I looked at Delaney, desperately searching for a flicker of hesitation, a tiny crack in her armor that I could appeal to.

There was nothing.

“Get off my property,” she ordered, her voice ringing clear and absolute in the damp air. “Right now. And do not come back until you figure out how to act like a human being instead of a bank account.”

She didn’t wait for my response. She turned her back on me, grabbing Brooks by the elbow, and muttered something to him. The two of them walked away, heading straight toward the intake tents, leaving me standing entirely alone in the mud.

I stood there for five agonizing seconds. I felt the weight of a dozen stares burning into my back. I felt the cold dampness of the Seattle air seeping through my wool coat.

I had lost.

It wasn’t a strategic retreat. It was a complete, humiliating rout.

I turned around, keeping my eyes fixed firmly on the ground, and began the long, agonizing walk back to the chain-link gates. My boots slipped in the sludge. A small terrier barked sharply at my ankles as I passed, but I barely registered the sound.

I pushed through the gates and walked down the cracked concrete sidewalk until I reached the gleaming, pristine black G-Wagon parked illegally near the curb.

I yanked the heavy driver’s side door open, climbed inside, and slammed it shut, sealing myself inside the hermetic, leather-scented quiet of the luxury vehicle.

I gripped the steering wheel with both hands, staring out through the windshield at the faded, crooked sign hanging over the rescue’s entrance.

The adrenaline that had fueled my rage completely evaporated, leaving behind a hollow, devastating silence. My chest heaved as I dragged in a shaky breath, the absolute reality of the situation finally settling over my shoulders like a suffocating blanket.

I couldn’t buy her back.

My wealth, my status, my influence—the very tools I had spent a decade sharpening to perfection—were completely, entirely worthless here.

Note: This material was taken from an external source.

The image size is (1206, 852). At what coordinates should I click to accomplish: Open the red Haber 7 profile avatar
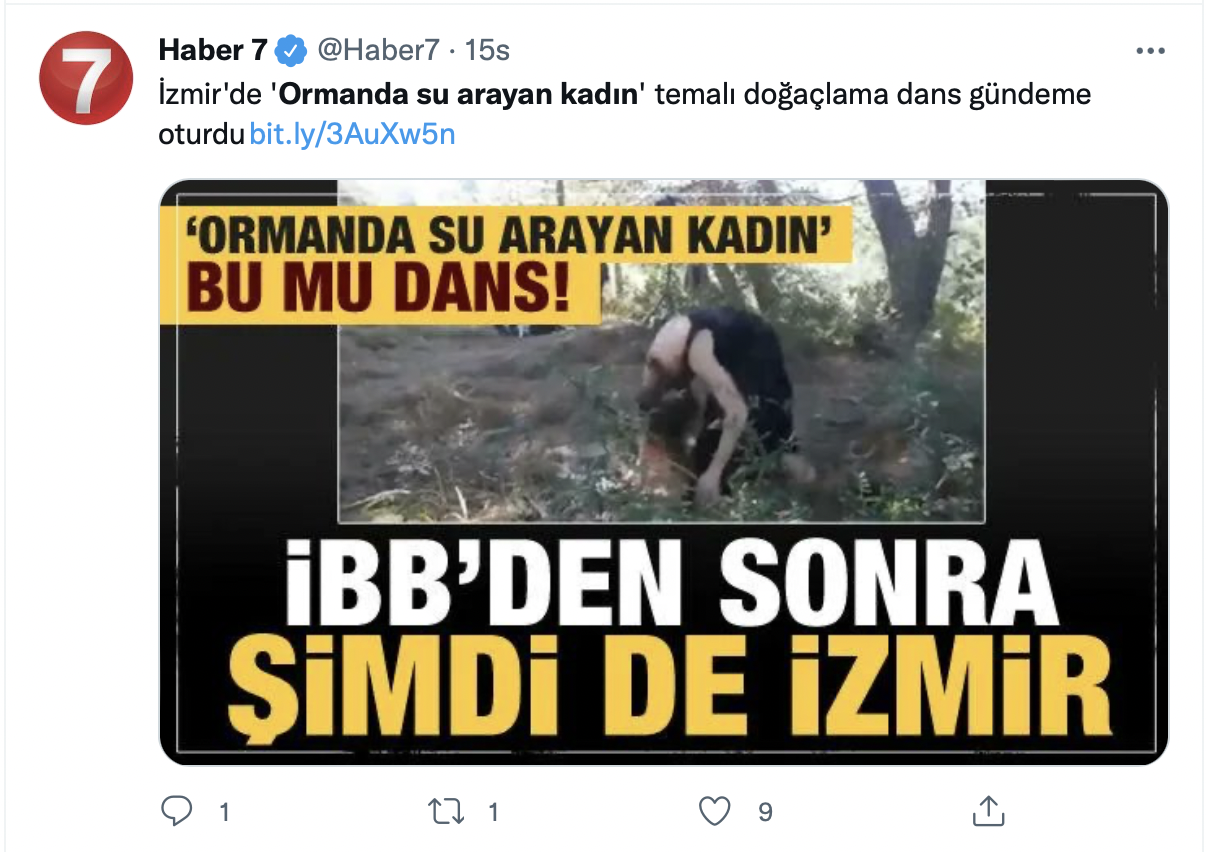[x=86, y=78]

In fact, they were worse than worthless.

They were the exact weapons that had driven her away.

Every time I tried to use my capital to fix the problem, I just proved to her that I didn’t understand her heart at all.

I dropped my forehead against the cold leather of the steering wheel, squeezing my eyes shut as the first, jagged edge of real, unadulterated grief tore through my chest.

She didn’t need a CEO. She didn’t need a venture capitalist, or an endowment, or a perfectly tailored fixer.

If I wanted to save my marriage, Hayes Easton the billionaire had to die. I had to strip away every single piece of armor I possessed, leave the checkbook in Medina, and figure out how to be a man worthy of standing in the dirt beside her.

And as I sat alone in the freezing car, I was terrified I didn’t know how.